* REQUIRED WORK
The required output is an exact copy of the lines from the one containing "Task: Open 我是买家 in the sidebar" through the end of the entries below, with pictures removed.

GIVEN DATA section start

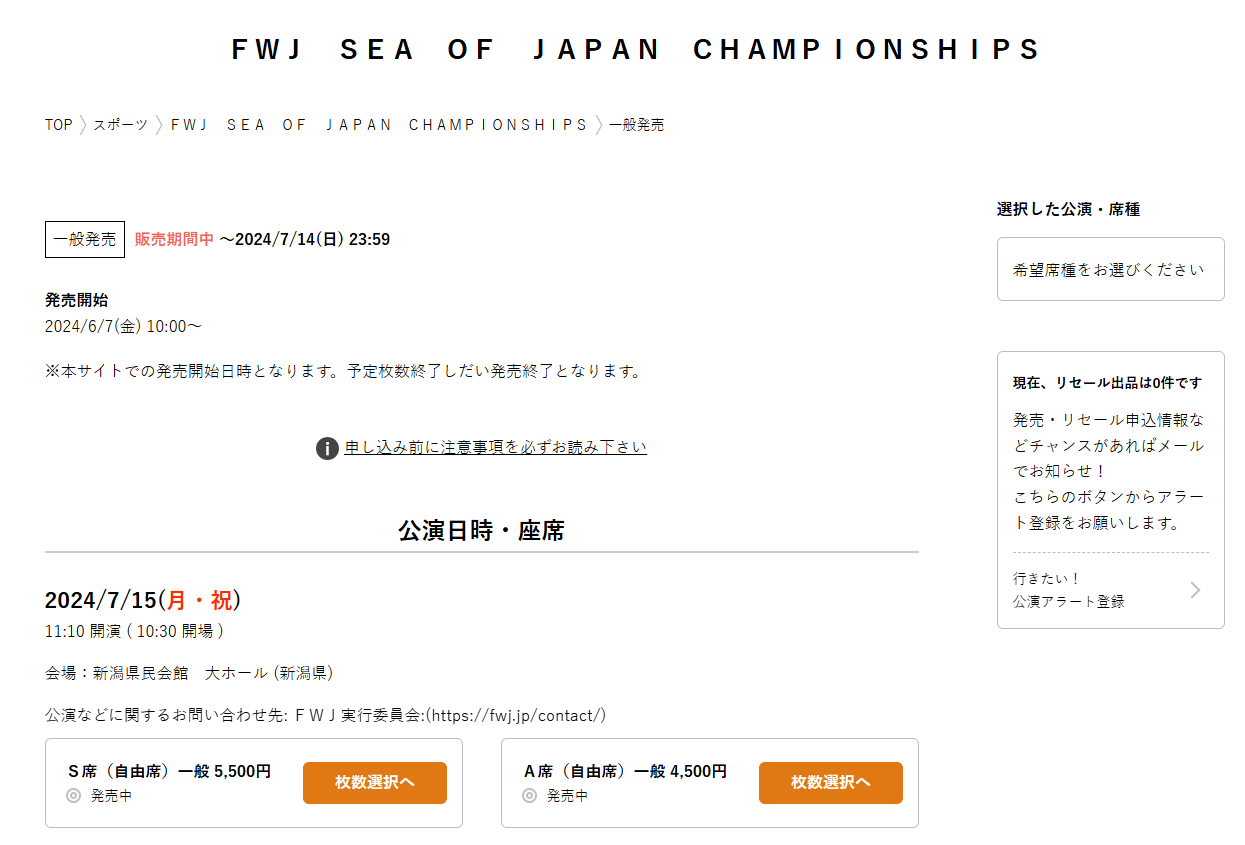Click the on-sale status icon under A席
This screenshot has width=1245, height=845.
click(x=529, y=796)
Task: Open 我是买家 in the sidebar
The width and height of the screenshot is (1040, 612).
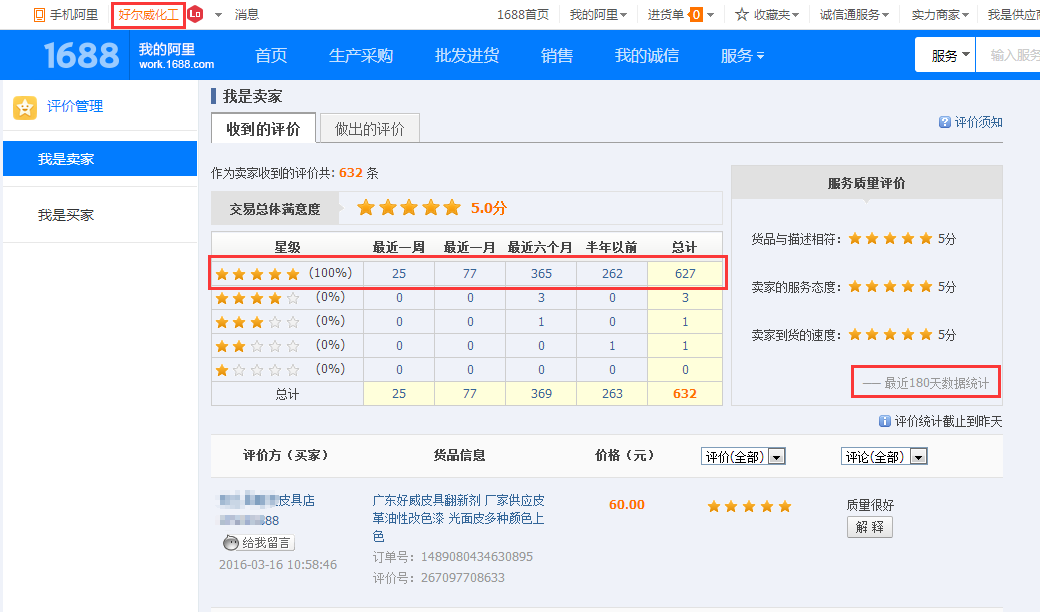Action: point(66,215)
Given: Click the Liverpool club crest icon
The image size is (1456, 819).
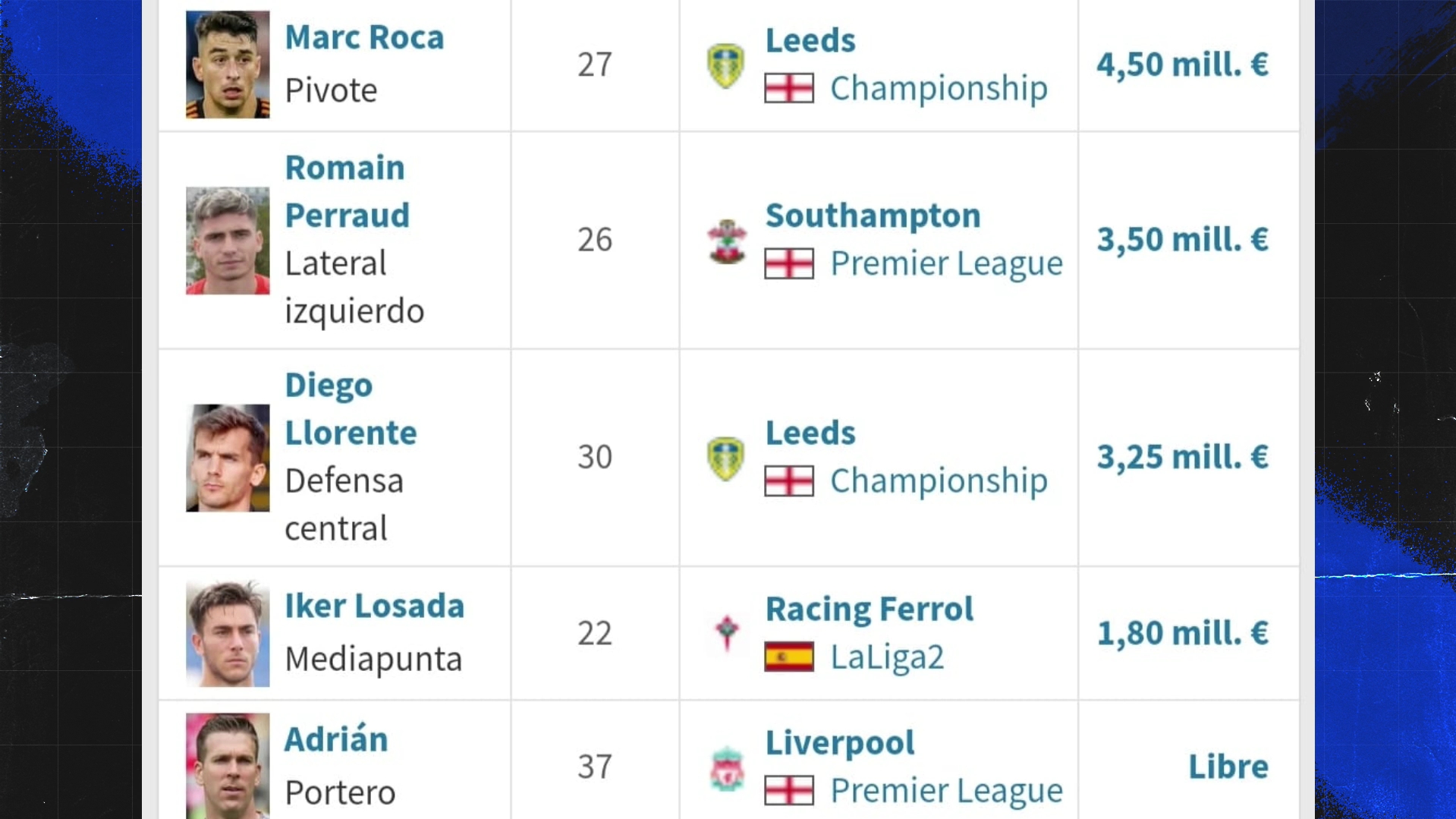Looking at the screenshot, I should [x=726, y=767].
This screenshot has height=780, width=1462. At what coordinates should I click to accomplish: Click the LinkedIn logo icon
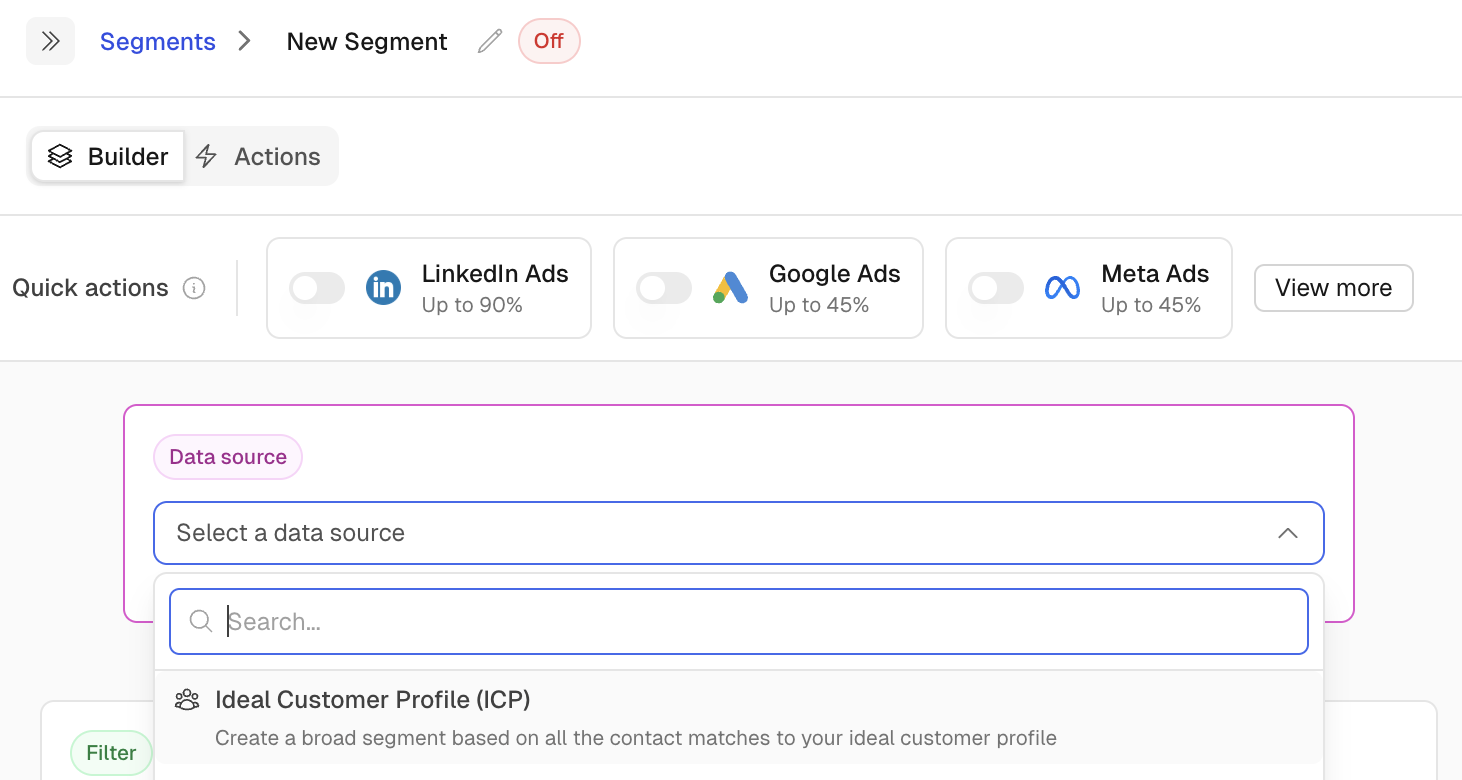click(383, 288)
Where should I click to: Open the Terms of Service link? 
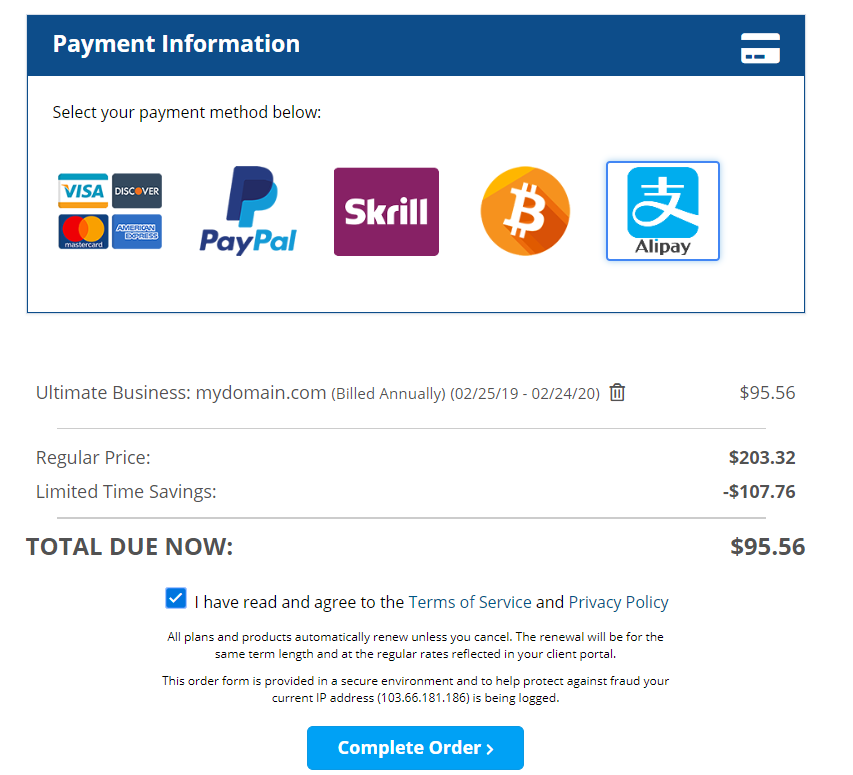pos(470,602)
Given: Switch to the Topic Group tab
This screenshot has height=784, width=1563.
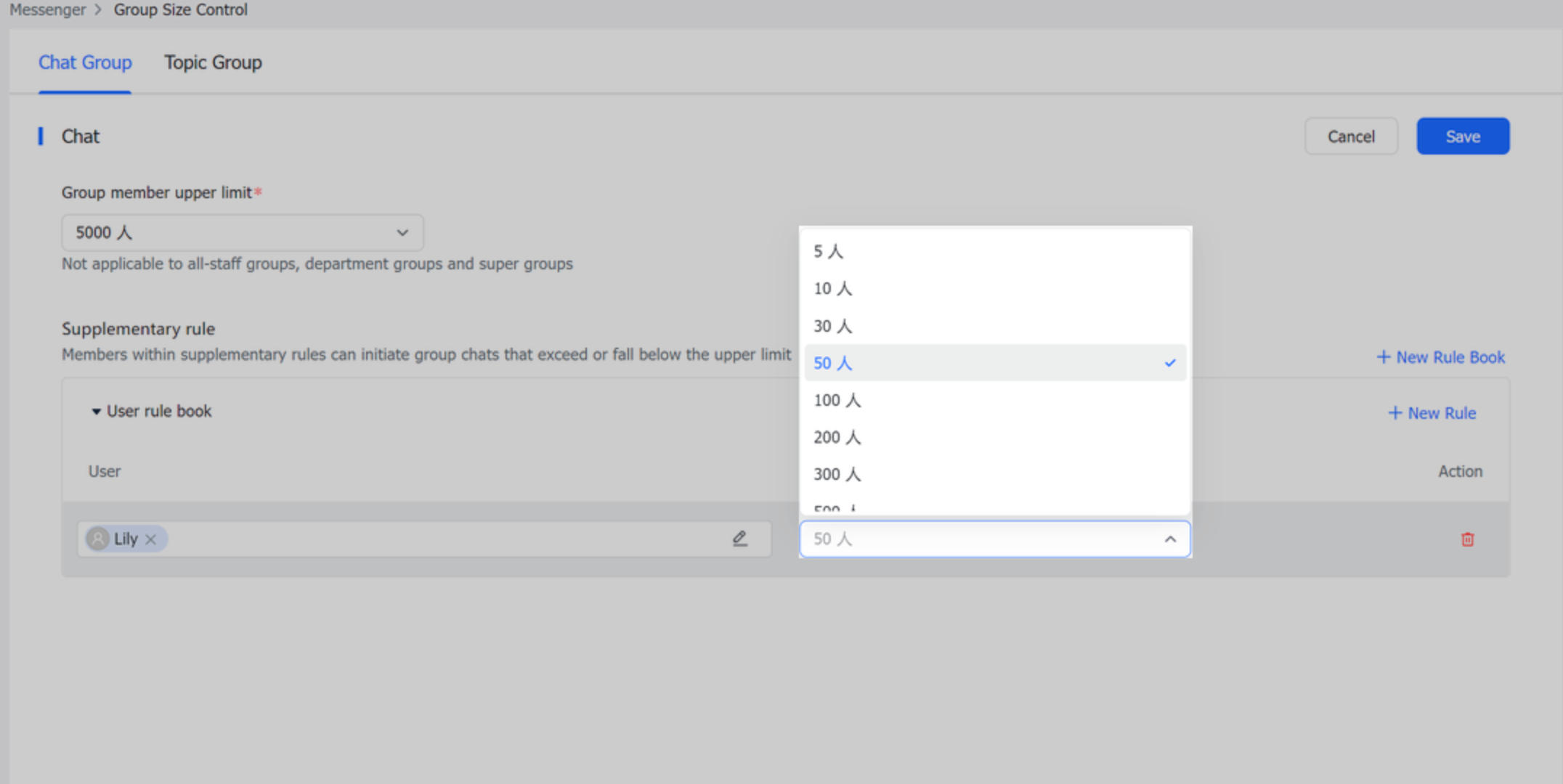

GIVEN DATA section end

* TASK RESULT
Task: Open 我是买家 in the sidebar
The width and height of the screenshot is (1040, 612).
Action: point(66,215)
Given: Click the Liverpool club crest icon
The image size is (1456, 819).
Looking at the screenshot, I should [x=726, y=767].
This screenshot has height=780, width=1462. At what coordinates should I click to accomplish: Click the LinkedIn logo icon
click(383, 288)
Where should I click to: Open the Terms of Service link? 
pos(470,602)
Given: Switch to the Topic Group tab
This screenshot has height=784, width=1563.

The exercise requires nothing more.